ジョーイとの思い出が少しずつ蘇る。学校でよく喋りながら、ふざけ合って遊んでいたこともあった。
幼馴染であれ、ジョーイは私を気遣って英語を教えてくれたりもした…もちろん、リーザもその1人だった。
リーザは中学に入ってから、仲良くなった友達の1人でよく喋ることが多かったのを思い出してしまう。

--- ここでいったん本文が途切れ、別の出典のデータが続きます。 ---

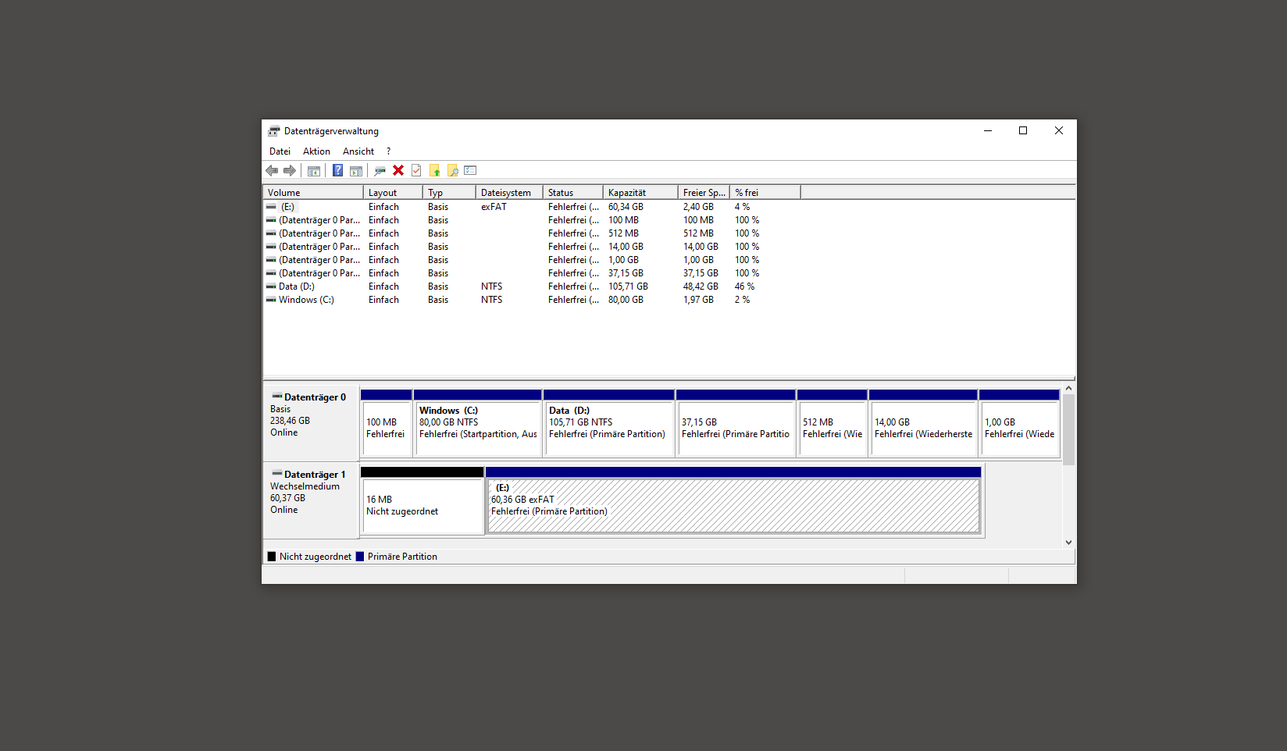The image size is (1287, 751).
Task: Click the checklist settings toolbar icon
Action: click(470, 171)
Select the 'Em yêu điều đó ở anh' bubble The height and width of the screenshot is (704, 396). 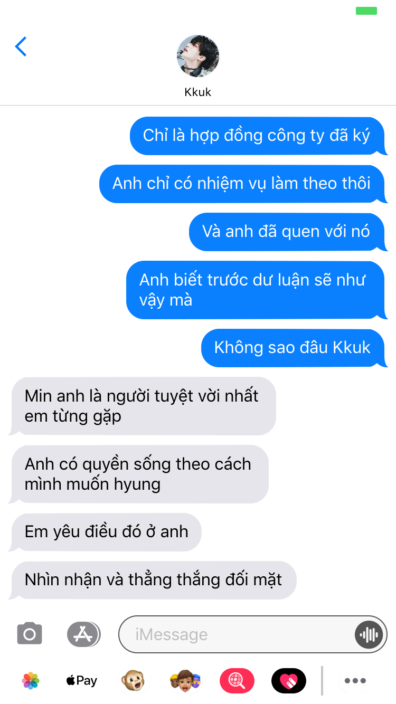click(x=105, y=532)
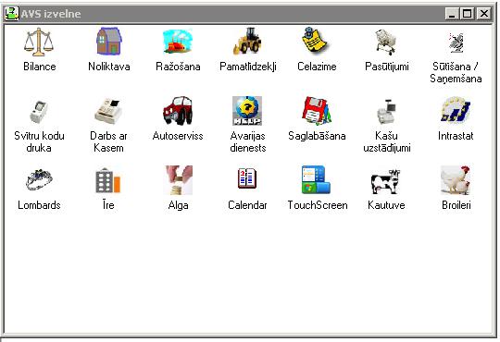This screenshot has height=342, width=500.
Task: Open the Bilance scales icon
Action: click(39, 42)
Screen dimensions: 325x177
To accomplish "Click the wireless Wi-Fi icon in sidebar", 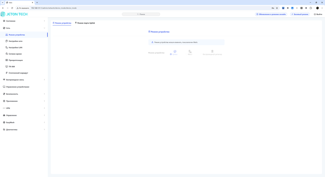I will pos(4,80).
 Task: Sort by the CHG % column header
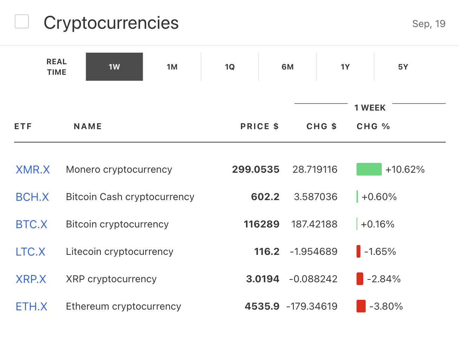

「リーザもジョーイも、目の前から消えてしまうんだよ…っていうか、そんなこと言ってもしょうがないけどさ」
「ハル、俺は別に気にしてないよ。お前がどう思ったか聞いてるけど、2人を失ったのが辛くて話せないことがあったんだろ?」

バンは私を抱きしめながら、背中を擦って話しかけてくれる。幼馴染だからこそ分かる、寂しさによる孤独。
ジョーイとリーザを失ったことで、目の前から誰かが居なくなるのを恐れていたから…そのせいでバンたちに話せずにいたのだということを-------

「うん…」
「やっぱり、そう思ってたぜ…でもな、天国に居るからきっと見守ってるはずさ」
「…氷介兄さんも天国だもんね…っていうか、本当に嫌だっ!!」

バンの服の裾を掴んで、3人に対する思いを込めて号泣する。その様子を見て、優しく受け止めながら抱きしめた。
ルークとリーフ、ケイティが居るから、辛いと思ったことはなかった…なのに、3人が居ない寂しさを受け止められずにいたのだ。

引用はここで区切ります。